McLellan E A, Owen R A, Stepniewska K A, Sheffield J P, Lemoine N R
Molecular Pathology Laboratory, Royal Postgraduate Medical School, Hammersmith Hospital, London.
Gut. 1993 Mar;34(3):392-6. doi: 10.1136/gut.34.3.392.

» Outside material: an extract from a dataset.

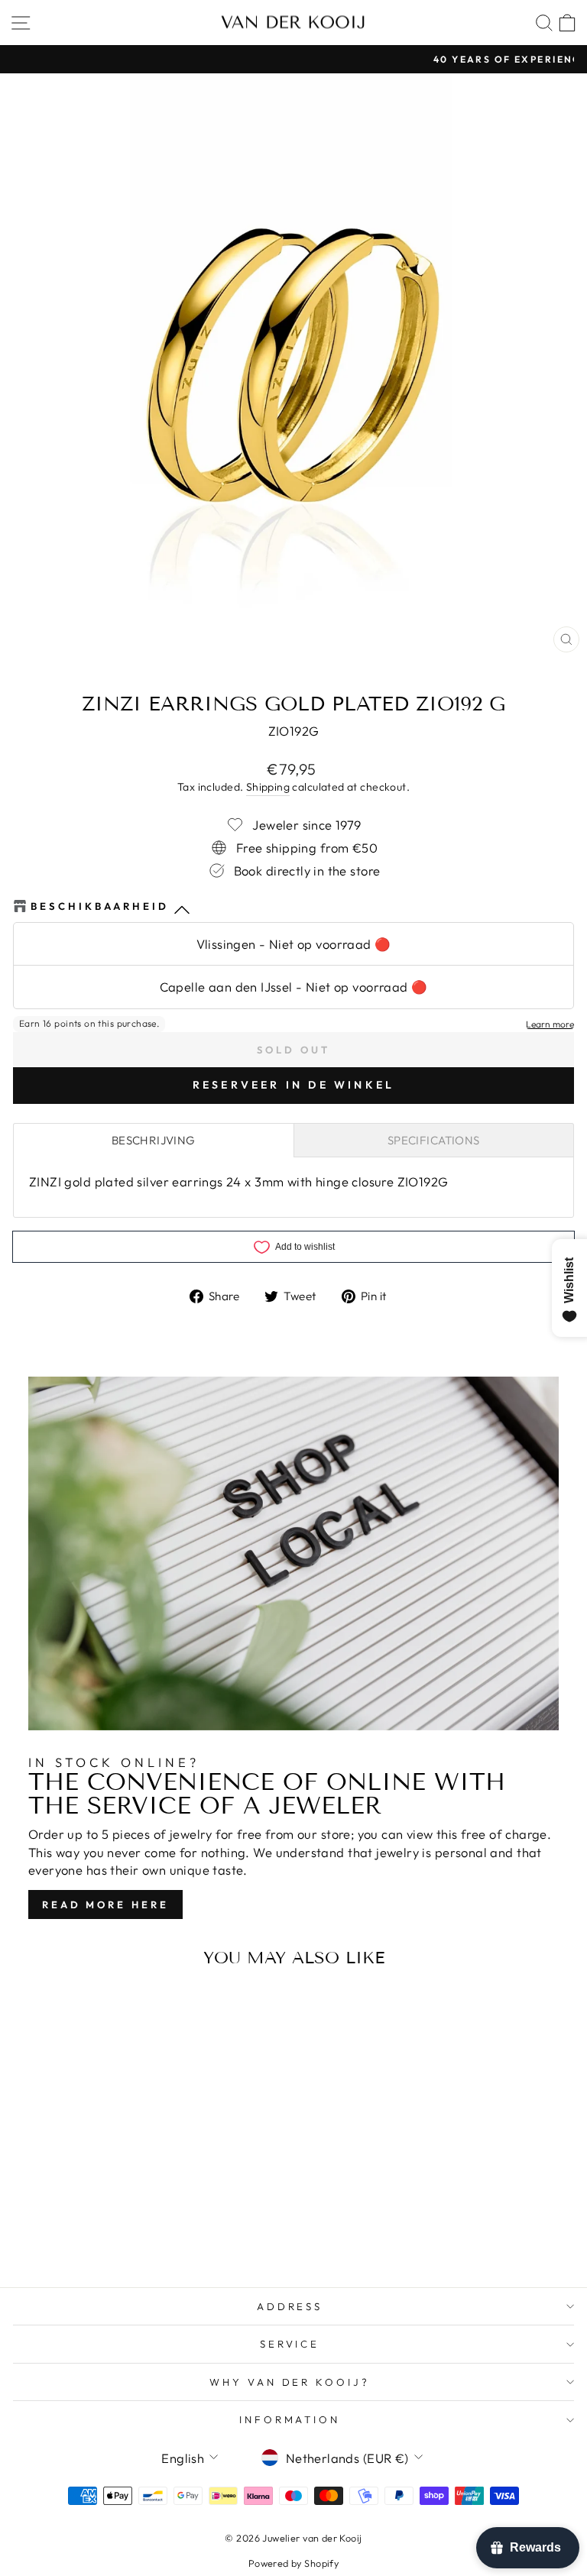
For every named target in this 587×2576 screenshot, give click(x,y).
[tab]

The frequency of activating mutations at codons 12 and 13 of the K-ras gene was investigated in 57 sporadic adenomas from 47 patients using the polymerase chain reaction and oligonucleotide hybridisation assay. Sixty eight per cent of the adenomas tested were positive for K-ras mutations. This high frequency, combined with the lack of a correlation between mutations and adenoma size, suggest that K-ras mutations occur earlier in the adenoma-carcinoma sequence than has previously been suggested. The high frequency observed in sporadic adenomas contrasts with the reported low frequency (18%) in adenomas from patients with familial adenomatous polyposis (FAP), suggesting a possible difference in the molecular genesis of FAP and non-FAP adenomas. Finally, it was found that adenomas from patients with a personal history of colorectal cancer were more likely to contain a K-ras mutation than those from patients with no such history. This is a new finding and worthy of further study.
采用聚合酶链反应和寡核苷酸杂交分析法,对47例患者的57个散发性腺瘤中K-ras基因第12和13密码子激活突变的频率进行了研究。检测的腺瘤中有68%的K-ras突变呈阳性。这一高频率,再加上突变与腺瘤大小之间缺乏相关性,表明K-ras突变在腺瘤-癌序列中出现的时间比之前认为的更早。在散发性腺瘤中观察到的高频率与家族性腺瘤性息肉病(FAP)患者腺瘤中报道的低频率(18%)形成对比,提示FAP和非FAP腺瘤在分子发生机制上可能存在差异。最后,发现有结直肠癌个人病史的患者的腺瘤比无此类病史患者的腺瘤更有可能含有K-ras突变。这是一项新发现,值得进一步研究。